DarkSide-50 is a dual-phase argon Time Projection Chamber (TPC), developed for use in a search for direct evidence of dark matter. The experiment is hosted in Hall C of the Laboratori Nazionali del Gran Sasso, underneath the Gran Sasso e Monti della Laga National Park, and has been collecting data since October 2013.
DS-20k is a two-phase LAr detector with a 50 tonnes active volume. It will be installed in LNGS Hall-C in 2022 and will either detect WIMP dark matter or reach a 90% exclusion sensitivity to WIMP-nucleon cross sections of 7.4x10-48cm2 at the mass of 1TeV/c2.
DarkSide-50 is a dual-phase argon TPC. Thirty-eight 3" Hamamatsu low-background R11065 PMTs (photomultiplier tubes), 19 each on the top and the bottom, view the active region through fused silica windows. The windows are coated on both sides with Indium Tin Oxide, ITO, a transparent conductor. This allows the inner window surfaces to serve as the grounded anode (top) and -60 KV cathode (bottom) of the TPC while maintaining their outer surfaces near the -1.5 KV PMT photocathode potential.

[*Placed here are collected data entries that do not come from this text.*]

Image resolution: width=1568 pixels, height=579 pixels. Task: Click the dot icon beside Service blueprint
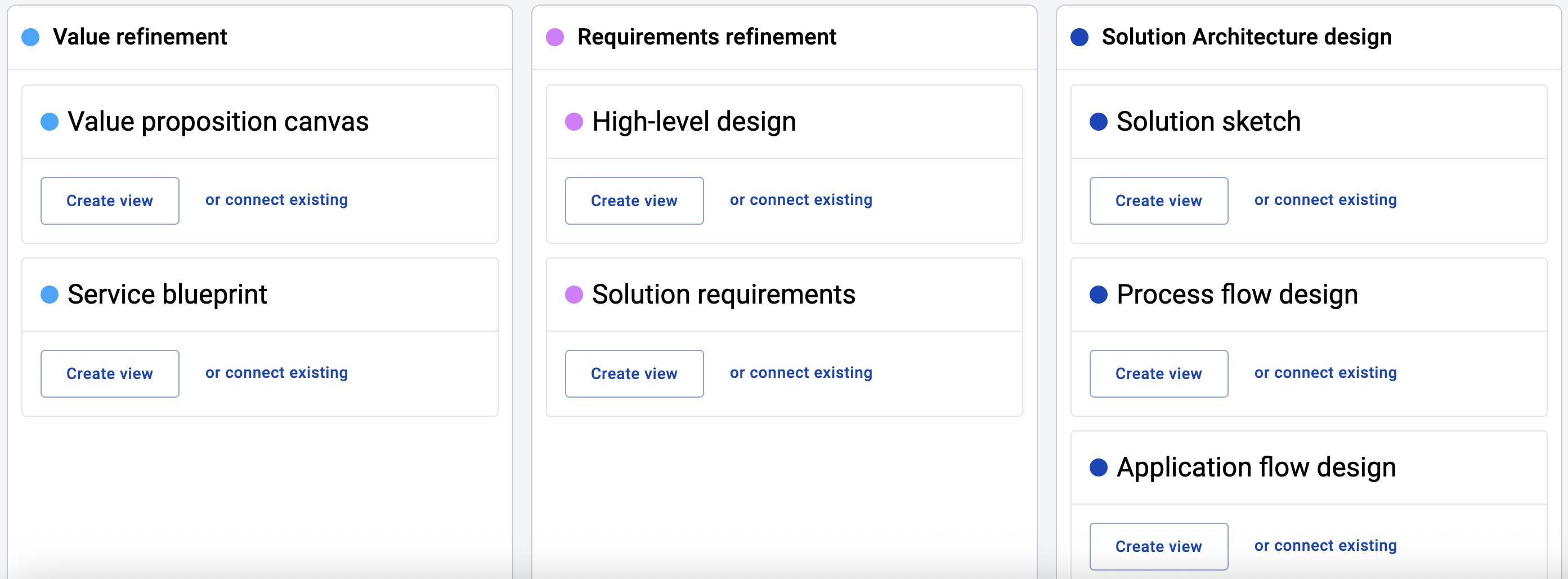(x=50, y=295)
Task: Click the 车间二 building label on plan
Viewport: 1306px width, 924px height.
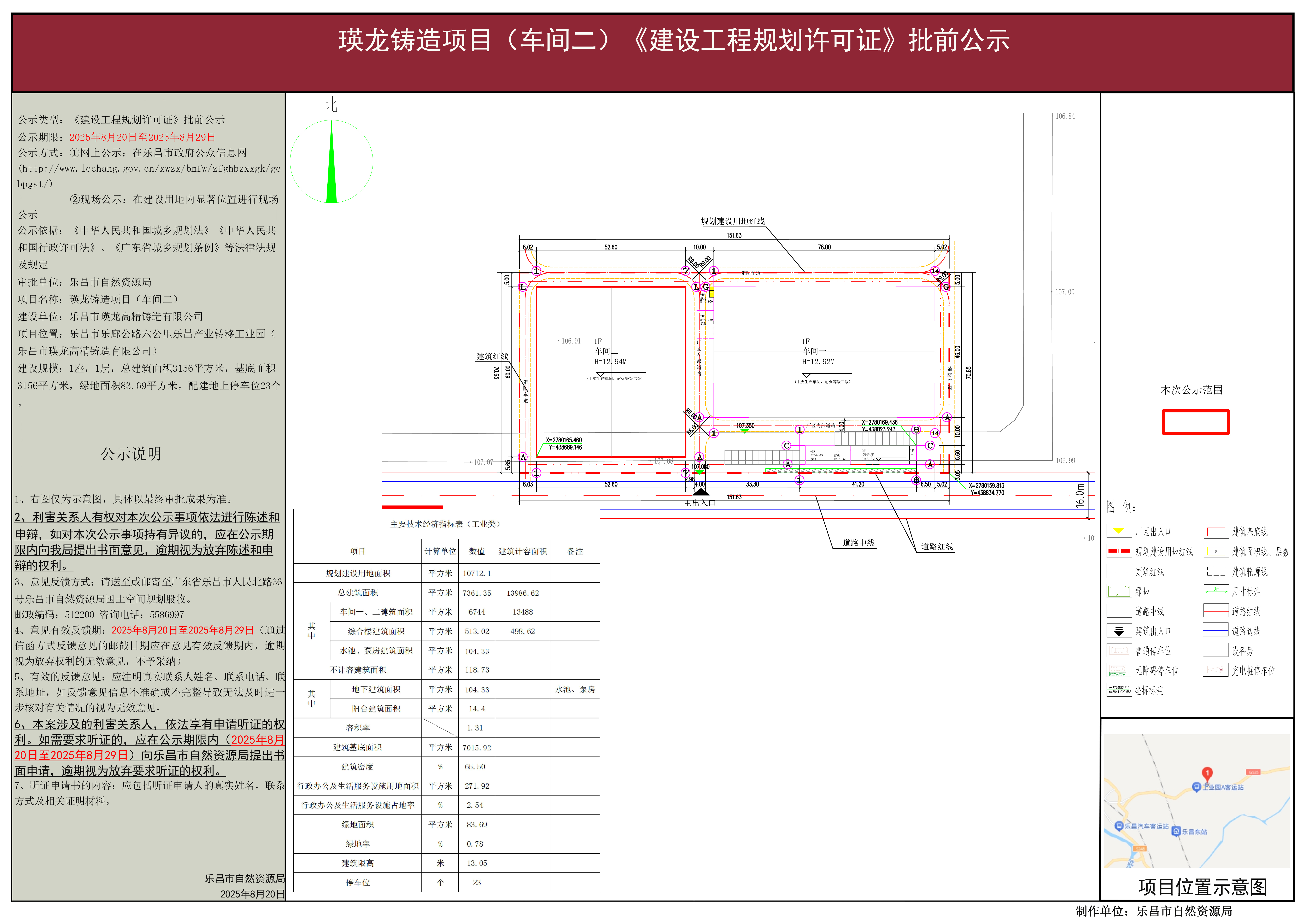Action: pyautogui.click(x=606, y=351)
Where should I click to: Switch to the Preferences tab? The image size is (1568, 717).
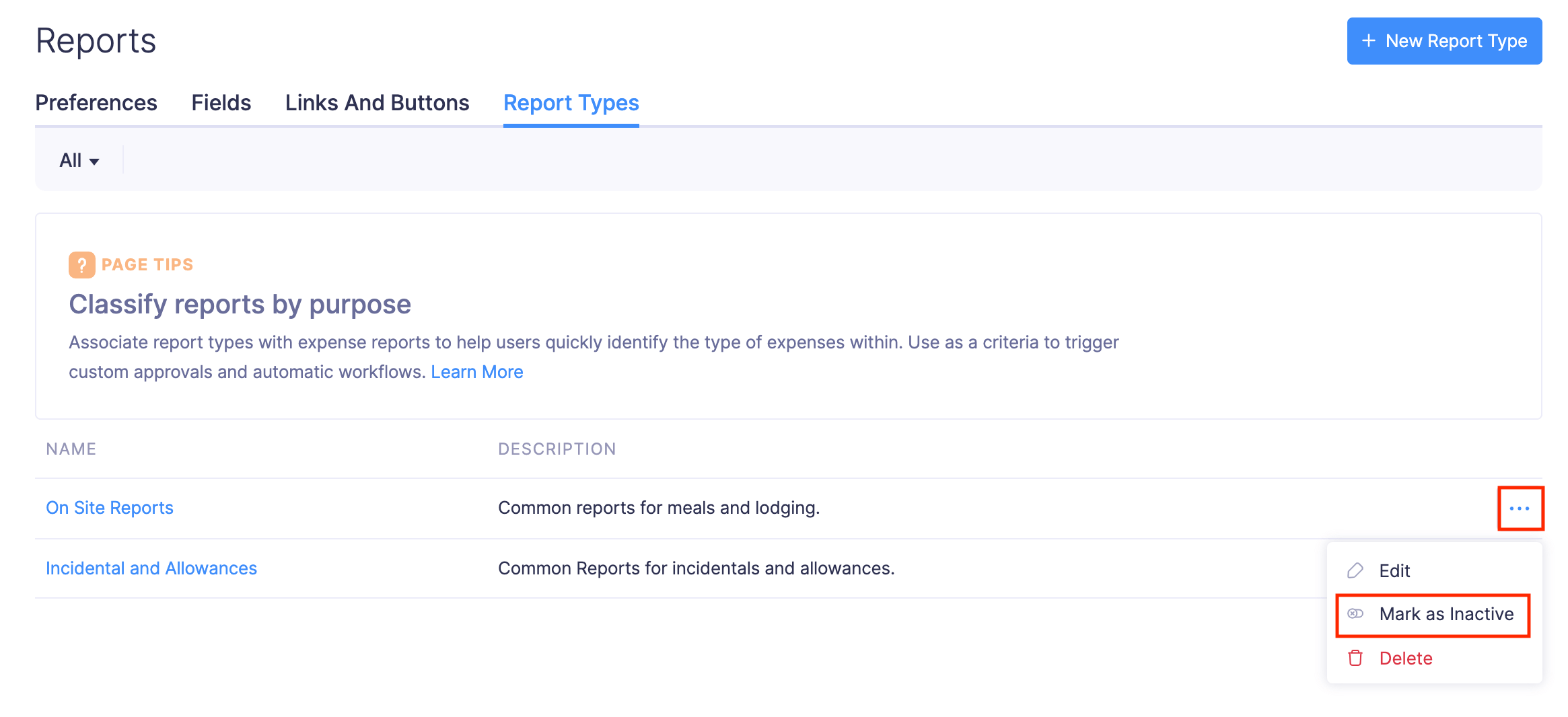pos(96,103)
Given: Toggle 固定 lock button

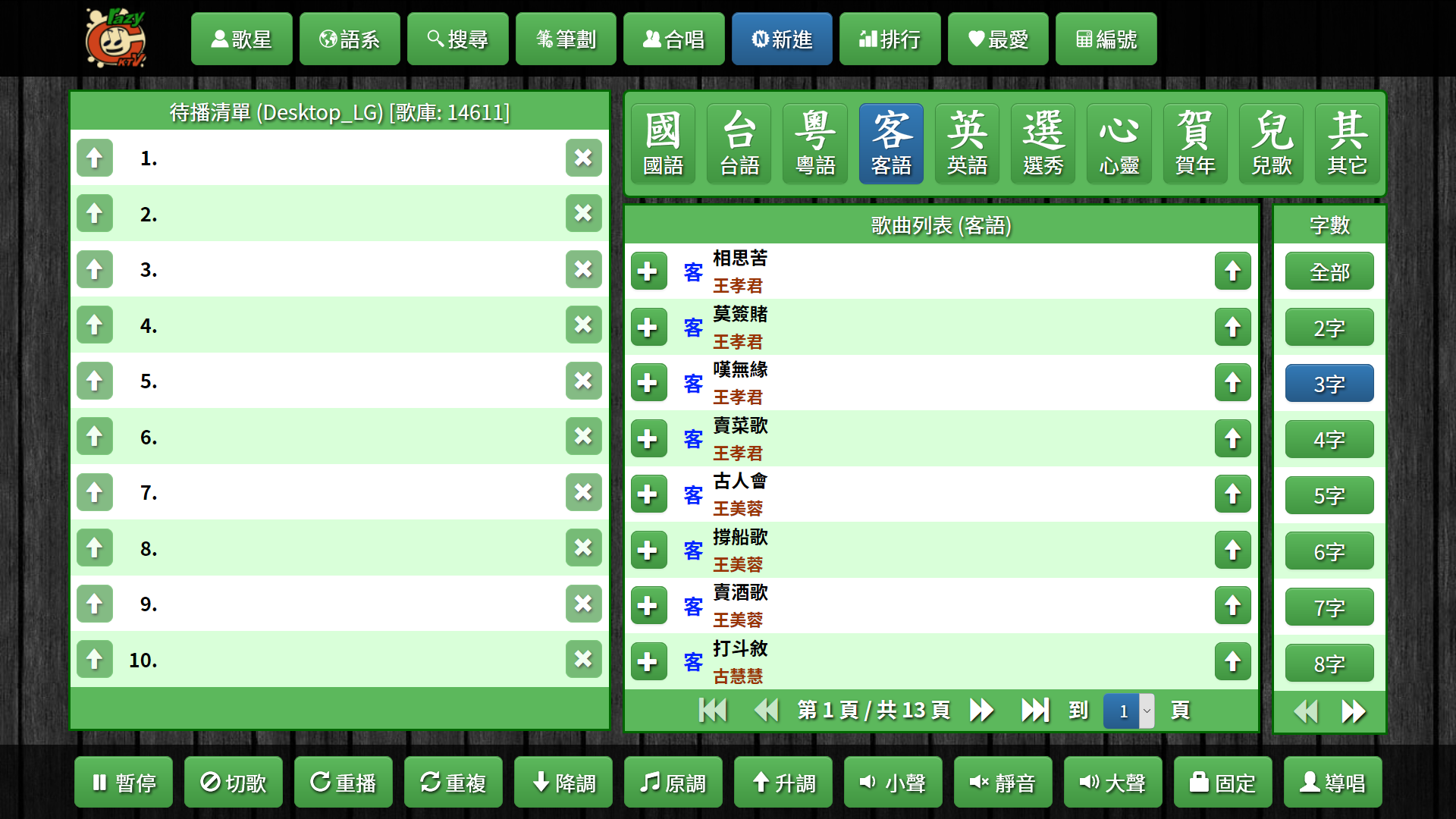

A gas layer for production of the electroluminescence signature is provided by a cylindrical rim on the fused silica anode window, which extends downward to form a “diving bell” containing the 2 cm-thick argon vapor layer (“gas pocket”) above the TPC drift volume. The cylindrical vessel containing the active region is made of PTFE, treated to be highly reflective at visible wavelengths. The entire inner surface of the active volume is coated with the wavelength shifter TetraPhenylButadiene (TPB) to convert the 128 nm argon scintillation into the wavelength range detectable by the PMTs. The drift field is produced by system consisting of the ITO cathode and anode planes, a field cage, and a grid that separates the drift and electron extraction regions.
The DarkSide-50 TPC is deployed within a borated liquid scintillator-based neutron veto, which is in turn inside a water Cherenkov muon veto. This not only gave DarkSide-50 the benefits of active background suppression, but also provided the direct experience in operating a low background experiment in these active shields, in preparation for future upgrades.
DS-20k detector consists of two nested detectors housed within a ProtoDUNE-style membrane cryostat. It is foreseen to begin operations in 2023 and will either detect WIMP dark matter or exclude a large fraction of favored WIMP parameter space, to WIMP-nucleon cross sections of 7.4x10-48cm2 for a 1TeV/c2 mass.
The inner detector is a dual-phase argon time projection chamber (LAr TPC) contained within a vessel made from ultra-pure acrylic (PMMA) filled with ultra low-radioactivity Argon from Underground sources (UAr) and readout by 8280 SiPM-based PhotoDetector Modules (PDM) arrays. The height of the TPC is 350 cm and the total mass of UAr in the active volume is 49.7 t.
The outer veto detector is made of a passive Gd-loaded PMMA shell surrounding the inner detector, and of an outer copper faraday cage. As a result, the volume contained in the ProtoDUNE-style cryostat is subdivided in three different volumes, requiring a fill of 760 tonnes of liquid Argon from the Atmosphere (AAr). All three volumes are equipped with PDMs and will be operated as anticoincidence veto detectors, reducing at once background from cosmic rays and from neutrons and gamma-rays sourced by the construction materials of the detector.
DarkSide-20k is designed to operate with zero backgrounds, meaning that all sources of instrumental background are reduced to <0.1 events over a 200 t yr exposure. All background from minimum-ionizing radiation sources will be completely removed thanks to the combined action of the Pulse Shape Discrimination (PSD) of the primary scintillation and comparison of the primary and secondary scintillation. This outstanding sensitivity to coherent nuclear recoils will enable DarkSide-20k to detect a supernova neutrino burst coming from anywhere in the Milky Way Galaxy and, for a majority of the galaxy, clearly identify the neutronization burst, thus performing a flavor-blind measurement of the total neutrino flux and average energy.